During his 33 years on the Berkeley faculty, Paul made groundbreaking contributions to the fundamental physical chemistry of nanocrystals, which today are used widely in research, including biological imaging, and consumer electronics. His academic achievements have been widely recognized. Paul is, among other things, the recipient of the National Medal of Science and a member of the National Academy of Sciences, the American Academy of Arts and Sciences, and the American Philosophical Society.
Paul has exhibited the skills and personal attributes of which great leaders are made. After serving as the director of the Lawrence Berkeley National Laboratory from 2009-2016, he joined the campus administration as UC Berkeley’s vice chancellor for research in 2016, and then, in 2017, he accepted my invitation to be the executive vice chancellor and provost.
In those roles Paul initiated a review of campus research units, institutes, and centers; fostered new faculty connections for interdisciplinary research through the creation of Berkeley Collaborative Research Opportunities; helped foster and oversee the creation of our newest academic division, Computing, Data Science, and Society; and helped launch the Weill Neurohub with UCSF and the University of Washington and the creation of the new Bakar BioEnginuity Hub, which will occupy the fully-renovated former art museum space.
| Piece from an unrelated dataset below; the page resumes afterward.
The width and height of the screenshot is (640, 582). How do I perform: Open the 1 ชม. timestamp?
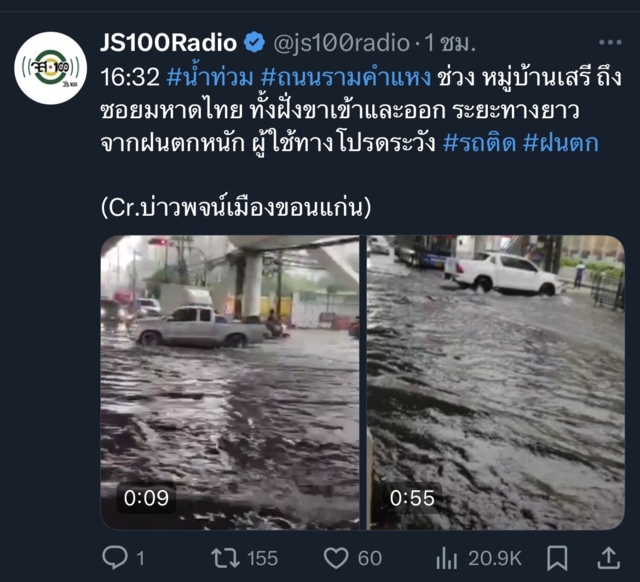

He co-sponsored the wonderful efforts to expand and enhance the discovery experience for undergraduates; played a key role in enhancing and expanding diversity on campus through faculty cluster hiring and his support for the Faculty Leadership Academy; and led an all-encompassing effort to swiftly and effectively adapt Berkeley’s entire educational enterprise to the needs and demands of remote learning.
This description of Paul’s service and contributions only scratches the surface. You can read more about his career, accomplishments, and honors here: https://news.berkeley.edu/2021/02/26/paul-alivisatos-named-president-of-university-of-chicago/.
What these biographical details don’t fully capture is Paul’s decency and dedication, creativity and wisdom. We came into our respective offices in the midst of a campus financial crisis, which soon gave way to the unprecedented challenges the pandemic has presented. As we scrambled to respond and adapt nearly every single aspect of the university’s academic and administrative operations, Paul remained throughout an invaluable source of wise analysis, calm counsel, and flexible thinking. He is as adept at tracking and managing nuanced, operational details as he is when it comes to seeing and understanding the big picture.
When I invited Paul to become executive vice chancellor and provost, I told him we would be “two in a box,” meaning we would share responsibility for leading the campus. And that is exactly what our relationship proved and needed to be. I have been around higher education long enough to know how rare it is to sustain a professional relationship like that, and how it is rarer still to find someone, like Paul, with all of the requisite experience, skills, and personal attributes to make that sort of partnership possible. I am in Paul’s debt, as are we all, and I wish to express my sincerest gratitude and appreciation for everything he has done and contributed to the campus and the greater good. I offer him our best wishes for his continued success in the Windy City.
This message has been sent to all UC Berkeley faculty, staff and students.